[[ MATERIAL SHOWN open ]]
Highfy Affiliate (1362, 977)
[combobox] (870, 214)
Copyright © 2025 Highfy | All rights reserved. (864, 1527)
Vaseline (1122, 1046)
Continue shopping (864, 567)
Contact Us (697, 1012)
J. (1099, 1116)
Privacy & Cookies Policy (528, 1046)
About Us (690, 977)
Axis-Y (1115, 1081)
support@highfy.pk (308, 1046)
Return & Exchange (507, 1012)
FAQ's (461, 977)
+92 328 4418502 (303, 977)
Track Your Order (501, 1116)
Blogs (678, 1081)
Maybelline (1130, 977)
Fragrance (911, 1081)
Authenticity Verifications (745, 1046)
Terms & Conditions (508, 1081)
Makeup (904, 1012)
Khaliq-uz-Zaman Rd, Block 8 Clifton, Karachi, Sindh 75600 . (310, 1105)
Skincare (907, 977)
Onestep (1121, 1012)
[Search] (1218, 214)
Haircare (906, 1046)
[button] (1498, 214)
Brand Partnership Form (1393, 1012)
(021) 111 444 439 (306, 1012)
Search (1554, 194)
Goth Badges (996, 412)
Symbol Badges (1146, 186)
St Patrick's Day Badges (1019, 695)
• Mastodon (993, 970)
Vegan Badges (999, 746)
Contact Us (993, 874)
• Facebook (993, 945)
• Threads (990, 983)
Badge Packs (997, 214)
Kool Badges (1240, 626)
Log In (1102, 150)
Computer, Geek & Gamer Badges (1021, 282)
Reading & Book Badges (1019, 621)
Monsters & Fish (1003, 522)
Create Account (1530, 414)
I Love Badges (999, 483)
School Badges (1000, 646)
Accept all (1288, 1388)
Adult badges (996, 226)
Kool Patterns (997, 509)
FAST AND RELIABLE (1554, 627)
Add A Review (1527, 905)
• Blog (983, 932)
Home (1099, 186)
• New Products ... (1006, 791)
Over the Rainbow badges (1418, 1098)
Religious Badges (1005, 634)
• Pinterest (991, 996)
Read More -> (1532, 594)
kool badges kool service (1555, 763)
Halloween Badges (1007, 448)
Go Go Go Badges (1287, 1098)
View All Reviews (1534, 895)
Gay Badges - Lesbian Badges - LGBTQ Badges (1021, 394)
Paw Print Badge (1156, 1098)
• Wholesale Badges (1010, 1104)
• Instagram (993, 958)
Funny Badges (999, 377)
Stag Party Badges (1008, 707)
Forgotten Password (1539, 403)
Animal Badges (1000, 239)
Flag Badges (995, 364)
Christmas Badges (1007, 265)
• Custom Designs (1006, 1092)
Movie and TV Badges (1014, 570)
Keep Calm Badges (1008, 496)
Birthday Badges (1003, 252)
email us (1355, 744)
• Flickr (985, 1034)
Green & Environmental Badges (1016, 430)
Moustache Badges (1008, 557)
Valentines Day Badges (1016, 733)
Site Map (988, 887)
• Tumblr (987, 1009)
[[ MATERIAL SHOWN closed ]]
EXERCISE PROMPT =>
In the entries above, find the line with "Kool Badges (1240, 626)" and the line with "Stag Party Badges (1008, 707)", then restate word for word both of them and every line between, with nothing more.

FINISHED TASK =>
Kool Badges (1240, 626)
Log In (1102, 150)
Computer, Geek & Gamer Badges (1021, 282)
Reading & Book Badges (1019, 621)
Monsters & Fish (1003, 522)
Create Account (1530, 414)
I Love Badges (999, 483)
School Badges (1000, 646)
Accept all (1288, 1388)
Adult badges (996, 226)
Kool Patterns (997, 509)
FAST AND RELIABLE (1554, 627)
Add A Review (1527, 905)
• Blog (983, 932)
Home (1099, 186)
• New Products ... (1006, 791)
Over the Rainbow badges (1418, 1098)
Religious Badges (1005, 634)
• Pinterest (991, 996)
Read More -> (1532, 594)
kool badges kool service (1555, 763)
Halloween Badges (1007, 448)
Go Go Go Badges (1287, 1098)
View All Reviews (1534, 895)
Gay Badges - Lesbian Badges - LGBTQ Badges (1021, 394)
Paw Print Badge (1156, 1098)
• Wholesale Badges (1010, 1104)
• Instagram (993, 958)
Funny Badges (999, 377)
Stag Party Badges (1008, 707)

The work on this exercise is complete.